Goal-Gradient Effect

The tendency to approach a goal increases with proximity to the goal.

The scenario: Beanhouse Coffee runs a loyalty program and an online ordering checkout. In both versions the customer is exactly the same distance from the free coffee and from completing the order — but only one version makes them feel like they're almost there.

What's wrong here? Progress exists only as arithmetic. “2 of 10 stamps” reads as eight more purchases — a mountain. And “Step 2 of 6” in checkout is just a caption; nothing visually moves, so nothing pulls the customer forward.
order.beanhouse.coffee/account

☕ Beanhouse Rewards

You have 2 stamps. Collect 10 for a free coffee.

Checkout

Step 2 of 6 — Delivery details

🔍 What changed

  • Text arithmetic became a visual stamp card — customers can see the shrinking gap to the prize.
  • Endowed progress: a 12-stamp card with 2 pre-filled bonus stamps requires the same 8 purchases as “2 of 10”, but starting at 33% instead of 20% measurably increases completion.
  • The checkout progress bar starts partially filled with an honest reason (“account found — payment step skipped”), so momentum exists from the first screen.
  • The continue button counts down (“2 short steps left”) — effort framing shrinks as the goal nears.

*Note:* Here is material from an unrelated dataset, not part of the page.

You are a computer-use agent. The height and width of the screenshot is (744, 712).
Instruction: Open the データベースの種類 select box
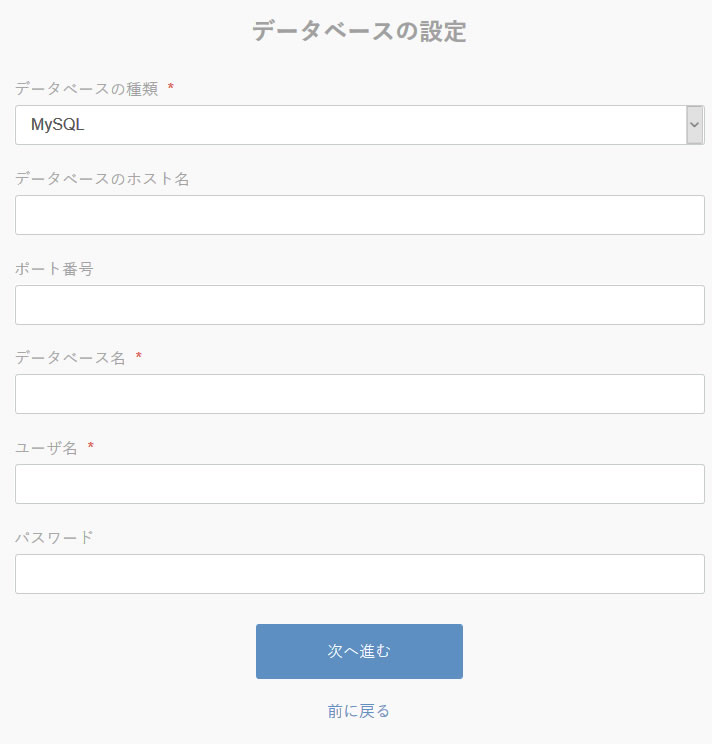point(350,125)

💼 Explaining it to stakeholders

“People speed up as they get closer to a finish line, so our job is to make the finish line feel close and getting closer. The stamp-card trick is worth being transparent about internally: we give two ‘bonus’ stamps on a longer card, so the customer buys exactly as many coffees as before — but perceived progress roughly doubles, and in the classic study that nearly doubled completion rates. It costs us nothing and it isn't dishonest: the bonus is real, the card length is printed right on it.”